# PROBLEM
Look below and pull out each line with the word "computer".

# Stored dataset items
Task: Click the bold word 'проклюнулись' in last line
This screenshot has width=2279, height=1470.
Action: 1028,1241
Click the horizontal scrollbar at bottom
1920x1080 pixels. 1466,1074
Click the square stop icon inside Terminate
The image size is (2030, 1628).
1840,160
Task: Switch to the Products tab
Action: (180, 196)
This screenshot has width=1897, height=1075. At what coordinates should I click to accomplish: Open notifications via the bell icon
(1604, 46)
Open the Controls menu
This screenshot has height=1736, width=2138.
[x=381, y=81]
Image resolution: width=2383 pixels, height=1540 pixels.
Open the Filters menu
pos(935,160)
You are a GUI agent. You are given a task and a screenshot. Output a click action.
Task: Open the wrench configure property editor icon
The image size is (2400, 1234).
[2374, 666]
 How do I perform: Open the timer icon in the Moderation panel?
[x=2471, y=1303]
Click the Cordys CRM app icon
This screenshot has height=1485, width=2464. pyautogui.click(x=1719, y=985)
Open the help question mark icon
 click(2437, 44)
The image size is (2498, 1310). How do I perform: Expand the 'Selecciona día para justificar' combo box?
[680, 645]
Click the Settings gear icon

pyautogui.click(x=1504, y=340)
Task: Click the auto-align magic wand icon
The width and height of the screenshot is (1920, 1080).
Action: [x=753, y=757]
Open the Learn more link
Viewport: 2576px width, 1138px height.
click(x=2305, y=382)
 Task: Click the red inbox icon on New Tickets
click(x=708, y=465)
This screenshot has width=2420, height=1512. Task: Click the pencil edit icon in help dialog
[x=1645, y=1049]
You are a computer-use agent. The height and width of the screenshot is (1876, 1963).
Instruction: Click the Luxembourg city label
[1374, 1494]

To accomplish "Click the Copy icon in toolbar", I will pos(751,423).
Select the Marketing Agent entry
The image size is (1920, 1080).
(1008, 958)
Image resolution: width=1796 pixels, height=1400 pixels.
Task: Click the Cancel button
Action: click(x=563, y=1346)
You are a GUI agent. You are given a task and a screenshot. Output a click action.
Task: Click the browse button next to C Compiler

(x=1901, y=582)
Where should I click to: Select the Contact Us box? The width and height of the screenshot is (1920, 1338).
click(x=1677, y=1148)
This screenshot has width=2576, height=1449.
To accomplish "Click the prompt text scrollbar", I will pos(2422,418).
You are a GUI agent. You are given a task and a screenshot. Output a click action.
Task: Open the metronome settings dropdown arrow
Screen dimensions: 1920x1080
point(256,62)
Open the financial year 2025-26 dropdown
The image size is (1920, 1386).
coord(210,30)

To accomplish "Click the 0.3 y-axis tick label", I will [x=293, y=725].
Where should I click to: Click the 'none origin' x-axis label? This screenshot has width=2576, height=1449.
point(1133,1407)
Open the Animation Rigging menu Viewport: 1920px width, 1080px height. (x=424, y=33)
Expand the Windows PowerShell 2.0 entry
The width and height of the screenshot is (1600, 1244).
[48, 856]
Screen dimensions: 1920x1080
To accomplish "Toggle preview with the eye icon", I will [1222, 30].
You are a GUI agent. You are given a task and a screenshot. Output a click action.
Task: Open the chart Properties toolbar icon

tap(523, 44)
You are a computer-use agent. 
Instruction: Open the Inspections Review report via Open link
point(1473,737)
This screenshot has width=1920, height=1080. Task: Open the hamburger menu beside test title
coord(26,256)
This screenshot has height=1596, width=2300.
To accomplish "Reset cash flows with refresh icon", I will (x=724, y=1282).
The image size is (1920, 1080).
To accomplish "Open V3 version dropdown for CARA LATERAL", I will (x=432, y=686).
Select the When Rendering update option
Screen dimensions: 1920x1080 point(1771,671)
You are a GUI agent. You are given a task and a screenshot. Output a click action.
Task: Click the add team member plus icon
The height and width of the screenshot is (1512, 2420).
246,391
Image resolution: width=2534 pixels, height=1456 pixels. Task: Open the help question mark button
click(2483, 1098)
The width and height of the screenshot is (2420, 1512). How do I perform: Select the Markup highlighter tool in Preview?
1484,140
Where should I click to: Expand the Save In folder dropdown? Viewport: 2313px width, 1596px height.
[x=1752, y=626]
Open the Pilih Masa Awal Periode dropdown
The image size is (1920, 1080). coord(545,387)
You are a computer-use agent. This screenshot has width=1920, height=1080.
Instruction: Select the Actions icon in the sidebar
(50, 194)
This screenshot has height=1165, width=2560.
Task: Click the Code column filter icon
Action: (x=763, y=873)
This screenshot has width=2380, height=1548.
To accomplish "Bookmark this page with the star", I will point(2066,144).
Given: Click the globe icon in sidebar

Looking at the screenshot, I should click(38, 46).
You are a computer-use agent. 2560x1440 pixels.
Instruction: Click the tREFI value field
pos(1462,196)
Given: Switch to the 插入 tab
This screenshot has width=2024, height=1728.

# TASK SOLUTION
You are a computer-use agent. The height and width of the screenshot is (1876, 1963).
You are a computer-use agent. 
You are a computer-use agent. This screenshot has width=1920, height=1080.
You are a computer-use agent. 2560x1440 pixels.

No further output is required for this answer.